Siempre abreviando este triste final, la sesión extraordinaria de la Asamblea General para elegir al sucesor de Orfila se celebró el 13 de marzo, eligiendo por unanimidad al Embajador Joao Clemente Baena Soares, diplomático de carrera en el servicio exterior de Brasil. Val McComie, aferrado al sueño de ocupar el primer cargo en la jerarquía administrativa, retiró su candidatura en el último momento, en la propia sesión de la Asamblea. Prefiero no hacer comentarios sobre lo que para él también fue un final deslucido en esta etapa desagradable de la OEA.
Orfila continuó viviendo en Washington, en su casa de Tracy Place, en el elegante sector residencial de Kalorama, cerca de la residencia oficial del Secretario General en la calle California. Con cierta frecuencia invitaba a almorzar a un pequeño grupo de sus antiguos colaboradores en la OEA: José Luis Restrepo, su ex jefe de gabinete; Luis Lizondo, que continuaba siendo director del Departamento de Programa-Presupuesto; su viejo amigo Juan Nimo, y dos cubanos, Nicky Rivero y yo. Nos acompañaba María Victoria Rodríguez, su secretaria en la OEA. Los comensales éramos siempre los mismos, y el menú también: pasta italiana en salsa roja y vino de las viñas de Orfila en la Argentina.
Unos años después Orfila se mudó a Rancho Santa Fe, precioso sector residencial muy cercano a San Diego, California.

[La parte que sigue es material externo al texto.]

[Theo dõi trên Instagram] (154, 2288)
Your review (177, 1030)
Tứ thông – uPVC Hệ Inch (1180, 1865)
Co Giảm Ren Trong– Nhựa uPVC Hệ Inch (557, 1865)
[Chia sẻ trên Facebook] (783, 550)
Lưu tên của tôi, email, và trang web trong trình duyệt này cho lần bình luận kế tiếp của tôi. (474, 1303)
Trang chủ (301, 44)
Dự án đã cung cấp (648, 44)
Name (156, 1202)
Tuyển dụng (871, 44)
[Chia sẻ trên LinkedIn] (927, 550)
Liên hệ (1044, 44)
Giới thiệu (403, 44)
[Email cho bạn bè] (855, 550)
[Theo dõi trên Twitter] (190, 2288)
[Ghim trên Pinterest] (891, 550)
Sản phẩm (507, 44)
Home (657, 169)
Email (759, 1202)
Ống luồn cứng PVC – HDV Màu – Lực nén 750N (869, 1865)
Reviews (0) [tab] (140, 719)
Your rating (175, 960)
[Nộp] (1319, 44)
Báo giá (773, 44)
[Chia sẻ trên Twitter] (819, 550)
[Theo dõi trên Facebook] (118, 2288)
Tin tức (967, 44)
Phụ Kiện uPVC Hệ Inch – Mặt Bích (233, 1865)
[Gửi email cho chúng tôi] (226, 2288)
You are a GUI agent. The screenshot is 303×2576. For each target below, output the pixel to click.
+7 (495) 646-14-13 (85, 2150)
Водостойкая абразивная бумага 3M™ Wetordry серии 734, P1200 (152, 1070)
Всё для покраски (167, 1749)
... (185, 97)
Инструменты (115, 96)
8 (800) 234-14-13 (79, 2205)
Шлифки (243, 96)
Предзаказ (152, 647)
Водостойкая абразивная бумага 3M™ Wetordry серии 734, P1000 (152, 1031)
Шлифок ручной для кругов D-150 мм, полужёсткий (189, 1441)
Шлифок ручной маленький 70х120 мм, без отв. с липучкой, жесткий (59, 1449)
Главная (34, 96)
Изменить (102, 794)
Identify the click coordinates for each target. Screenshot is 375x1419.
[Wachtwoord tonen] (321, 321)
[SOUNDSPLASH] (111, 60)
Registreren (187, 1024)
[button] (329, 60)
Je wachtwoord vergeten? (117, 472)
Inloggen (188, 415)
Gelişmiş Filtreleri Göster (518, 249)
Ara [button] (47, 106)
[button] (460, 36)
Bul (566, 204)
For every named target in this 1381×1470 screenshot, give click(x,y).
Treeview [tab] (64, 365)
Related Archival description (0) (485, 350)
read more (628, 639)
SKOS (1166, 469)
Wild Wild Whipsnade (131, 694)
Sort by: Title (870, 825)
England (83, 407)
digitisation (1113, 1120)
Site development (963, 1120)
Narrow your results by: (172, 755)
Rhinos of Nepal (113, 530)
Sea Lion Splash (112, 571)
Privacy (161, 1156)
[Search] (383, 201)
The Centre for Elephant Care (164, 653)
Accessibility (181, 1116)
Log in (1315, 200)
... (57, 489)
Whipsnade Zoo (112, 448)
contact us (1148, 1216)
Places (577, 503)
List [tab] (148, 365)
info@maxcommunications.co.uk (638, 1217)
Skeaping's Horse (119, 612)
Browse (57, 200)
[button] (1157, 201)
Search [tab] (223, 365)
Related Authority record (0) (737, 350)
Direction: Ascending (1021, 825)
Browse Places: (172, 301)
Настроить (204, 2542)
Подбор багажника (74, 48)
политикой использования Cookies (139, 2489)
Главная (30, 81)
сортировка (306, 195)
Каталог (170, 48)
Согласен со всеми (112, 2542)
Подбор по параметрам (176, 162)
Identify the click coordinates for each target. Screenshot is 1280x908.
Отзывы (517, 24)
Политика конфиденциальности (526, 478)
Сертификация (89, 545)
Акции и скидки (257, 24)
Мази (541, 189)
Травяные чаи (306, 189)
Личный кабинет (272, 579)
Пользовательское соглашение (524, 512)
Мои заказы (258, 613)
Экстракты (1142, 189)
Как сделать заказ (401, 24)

Solía visitar Washington una vez al año, y entonces éramos los invitados habituales de Tracy Place quienes lo invitábamos a almorzar, por lo general en un restaurante especializado en comida italiana situado en uno de los suburbios de la capital, en Virginia. Se comía bien, aunque en porciones demasiado abundantes, al menos para mi gusto. De vez en cuando se nos agregaban unos pocos funcionarios, antiguos colaboradores suyos en la OEA.
Recuerdo con especial agrado una ocasión cuando vino con Helga, su mujer, para asistir a las carreras de caballos en Virginia, y me invitó a almorzar en su casa muy cerca de Middelburg. Ese día me acompañó mi hija Nora María, quien recibió muchos cumplidos de Helga por su belleza y elegancia.